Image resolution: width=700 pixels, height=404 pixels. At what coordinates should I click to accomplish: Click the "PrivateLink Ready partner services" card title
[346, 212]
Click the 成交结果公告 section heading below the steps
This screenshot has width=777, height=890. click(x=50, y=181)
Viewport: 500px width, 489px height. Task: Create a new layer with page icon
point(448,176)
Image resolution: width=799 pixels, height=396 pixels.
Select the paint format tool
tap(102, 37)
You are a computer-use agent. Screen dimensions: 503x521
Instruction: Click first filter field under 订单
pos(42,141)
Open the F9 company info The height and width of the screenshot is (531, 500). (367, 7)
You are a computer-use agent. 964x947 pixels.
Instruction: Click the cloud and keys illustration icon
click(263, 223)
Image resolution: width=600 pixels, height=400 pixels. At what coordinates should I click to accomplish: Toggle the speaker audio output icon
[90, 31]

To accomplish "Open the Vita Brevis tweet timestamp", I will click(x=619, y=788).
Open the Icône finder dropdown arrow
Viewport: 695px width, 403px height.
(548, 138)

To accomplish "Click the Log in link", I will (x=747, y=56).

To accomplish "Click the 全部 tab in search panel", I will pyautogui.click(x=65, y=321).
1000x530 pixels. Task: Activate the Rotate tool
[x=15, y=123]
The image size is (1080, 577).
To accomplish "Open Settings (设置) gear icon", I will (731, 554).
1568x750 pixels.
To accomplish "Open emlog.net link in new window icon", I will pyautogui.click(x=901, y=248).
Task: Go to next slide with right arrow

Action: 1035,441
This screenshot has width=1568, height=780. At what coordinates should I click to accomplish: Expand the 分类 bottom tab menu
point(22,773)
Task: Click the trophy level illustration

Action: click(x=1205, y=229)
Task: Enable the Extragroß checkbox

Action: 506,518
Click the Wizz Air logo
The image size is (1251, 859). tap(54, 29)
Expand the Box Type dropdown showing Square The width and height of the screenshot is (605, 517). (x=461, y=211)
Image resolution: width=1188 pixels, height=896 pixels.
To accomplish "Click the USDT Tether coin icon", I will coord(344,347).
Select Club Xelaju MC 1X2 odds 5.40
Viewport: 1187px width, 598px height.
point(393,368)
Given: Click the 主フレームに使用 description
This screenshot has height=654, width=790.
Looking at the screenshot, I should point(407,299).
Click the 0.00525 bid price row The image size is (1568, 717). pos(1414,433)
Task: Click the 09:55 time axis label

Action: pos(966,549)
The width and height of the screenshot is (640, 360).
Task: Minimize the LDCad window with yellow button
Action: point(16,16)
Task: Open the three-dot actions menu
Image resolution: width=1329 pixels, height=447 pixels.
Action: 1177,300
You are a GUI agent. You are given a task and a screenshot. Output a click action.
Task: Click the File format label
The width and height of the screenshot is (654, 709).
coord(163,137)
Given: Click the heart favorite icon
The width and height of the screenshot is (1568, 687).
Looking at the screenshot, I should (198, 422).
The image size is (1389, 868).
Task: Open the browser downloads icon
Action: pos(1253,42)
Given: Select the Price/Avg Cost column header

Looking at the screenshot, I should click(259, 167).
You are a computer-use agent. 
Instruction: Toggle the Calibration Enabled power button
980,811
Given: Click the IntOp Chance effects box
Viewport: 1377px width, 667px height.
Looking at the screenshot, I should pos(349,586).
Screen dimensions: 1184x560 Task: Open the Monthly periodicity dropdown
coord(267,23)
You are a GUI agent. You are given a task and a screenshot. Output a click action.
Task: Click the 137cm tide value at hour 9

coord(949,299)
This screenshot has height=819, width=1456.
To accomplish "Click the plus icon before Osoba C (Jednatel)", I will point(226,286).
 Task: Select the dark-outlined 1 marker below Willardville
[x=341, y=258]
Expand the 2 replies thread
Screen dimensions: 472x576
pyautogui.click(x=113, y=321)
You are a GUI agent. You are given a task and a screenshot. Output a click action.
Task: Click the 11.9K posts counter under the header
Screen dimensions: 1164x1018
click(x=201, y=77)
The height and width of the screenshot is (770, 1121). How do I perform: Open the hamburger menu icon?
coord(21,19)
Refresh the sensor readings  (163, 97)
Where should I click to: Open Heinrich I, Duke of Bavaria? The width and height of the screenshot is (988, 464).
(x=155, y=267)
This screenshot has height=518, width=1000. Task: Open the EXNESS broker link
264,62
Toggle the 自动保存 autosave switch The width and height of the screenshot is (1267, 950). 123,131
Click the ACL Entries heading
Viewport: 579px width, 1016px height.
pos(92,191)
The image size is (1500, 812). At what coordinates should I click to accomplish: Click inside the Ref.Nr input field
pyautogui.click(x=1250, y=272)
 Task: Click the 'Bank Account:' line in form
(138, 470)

____

Go through the entries above and reproduce each one exactly.

Image resolution: width=700 pixels, height=404 pixels. At what coordinates should I click to accomplish: Click the "PrivateLink Ready partner services" card title
[346, 212]
Click the 成交结果公告 section heading below the steps
This screenshot has width=777, height=890. click(x=50, y=181)
Viewport: 500px width, 489px height. Task: Create a new layer with page icon
point(448,176)
Image resolution: width=799 pixels, height=396 pixels.
Select the paint format tool
tap(102, 37)
You are a computer-use agent. Screen dimensions: 503x521
Instruction: Click first filter field under 订单
pos(42,141)
Open the F9 company info The height and width of the screenshot is (531, 500). (367, 7)
You are a computer-use agent. 964x947 pixels.
Instruction: Click the cloud and keys illustration icon
click(263, 223)
Image resolution: width=600 pixels, height=400 pixels. At what coordinates should I click to accomplish: Toggle the speaker audio output icon
[90, 31]

To accomplish "Open the Vita Brevis tweet timestamp", I will click(x=619, y=788).
Open the Icône finder dropdown arrow
Viewport: 695px width, 403px height.
(548, 138)

To accomplish "Click the Log in link", I will (x=747, y=56).

To accomplish "Click the 全部 tab in search panel", I will pyautogui.click(x=65, y=321).
1000x530 pixels. Task: Activate the Rotate tool
[x=15, y=123]
The image size is (1080, 577).
To accomplish "Open Settings (设置) gear icon", I will (731, 554).
1568x750 pixels.
To accomplish "Open emlog.net link in new window icon", I will pyautogui.click(x=901, y=248).
Task: Go to next slide with right arrow

Action: 1035,441
This screenshot has width=1568, height=780. At what coordinates should I click to accomplish: Expand the 分类 bottom tab menu
point(22,773)
Task: Click the trophy level illustration

Action: click(x=1205, y=229)
Task: Enable the Extragroß checkbox

Action: 506,518
Click the Wizz Air logo
The image size is (1251, 859). tap(54, 29)
Expand the Box Type dropdown showing Square The width and height of the screenshot is (605, 517). (x=461, y=211)
Image resolution: width=1188 pixels, height=896 pixels.
To accomplish "Click the USDT Tether coin icon", I will coord(344,347).
Select Club Xelaju MC 1X2 odds 5.40
Viewport: 1187px width, 598px height.
point(393,368)
Given: Click the 主フレームに使用 description
This screenshot has height=654, width=790.
Looking at the screenshot, I should point(407,299).
Click the 0.00525 bid price row The image size is (1568, 717). pos(1414,433)
Task: Click the 09:55 time axis label

Action: pos(966,549)
The width and height of the screenshot is (640, 360).
Task: Minimize the LDCad window with yellow button
Action: point(16,16)
Task: Open the three-dot actions menu
Image resolution: width=1329 pixels, height=447 pixels.
Action: 1177,300
You are a GUI agent. You are given a task and a screenshot. Output a click action.
Task: Click the File format label
The width and height of the screenshot is (654, 709).
coord(163,137)
Given: Click the heart favorite icon
The width and height of the screenshot is (1568, 687).
Looking at the screenshot, I should (198, 422).
The image size is (1389, 868).
Task: Open the browser downloads icon
Action: pos(1253,42)
Given: Select the Price/Avg Cost column header

Looking at the screenshot, I should click(259, 167).
You are a computer-use agent. 
Instruction: Toggle the Calibration Enabled power button
980,811
Given: Click the IntOp Chance effects box
Viewport: 1377px width, 667px height.
Looking at the screenshot, I should pos(349,586).
Screen dimensions: 1184x560 Task: Open the Monthly periodicity dropdown
coord(267,23)
You are a GUI agent. You are given a task and a screenshot. Output a click action.
Task: Click the 137cm tide value at hour 9

coord(949,299)
This screenshot has height=819, width=1456.
To accomplish "Click the plus icon before Osoba C (Jednatel)", I will point(226,286).
 Task: Select the dark-outlined 1 marker below Willardville
[x=341, y=258]
Expand the 2 replies thread
Screen dimensions: 472x576
pyautogui.click(x=113, y=321)
You are a GUI agent. You are given a task and a screenshot. Output a click action.
Task: Click the 11.9K posts counter under the header
Screen dimensions: 1164x1018
click(x=201, y=77)
The height and width of the screenshot is (770, 1121). How do I perform: Open the hamburger menu icon?
coord(21,19)
Refresh the sensor readings  (163, 97)
Where should I click to: Open Heinrich I, Duke of Bavaria? The width and height of the screenshot is (988, 464).
(x=155, y=267)
This screenshot has height=518, width=1000. Task: Open the EXNESS broker link
264,62
Toggle the 自动保存 autosave switch The width and height of the screenshot is (1267, 950). 123,131
Click the ACL Entries heading
Viewport: 579px width, 1016px height.
pos(92,191)
The image size is (1500, 812). At what coordinates should I click to accomplish: Click inside the Ref.Nr input field
pyautogui.click(x=1250, y=272)
 Task: Click the 'Bank Account:' line in form
(138, 470)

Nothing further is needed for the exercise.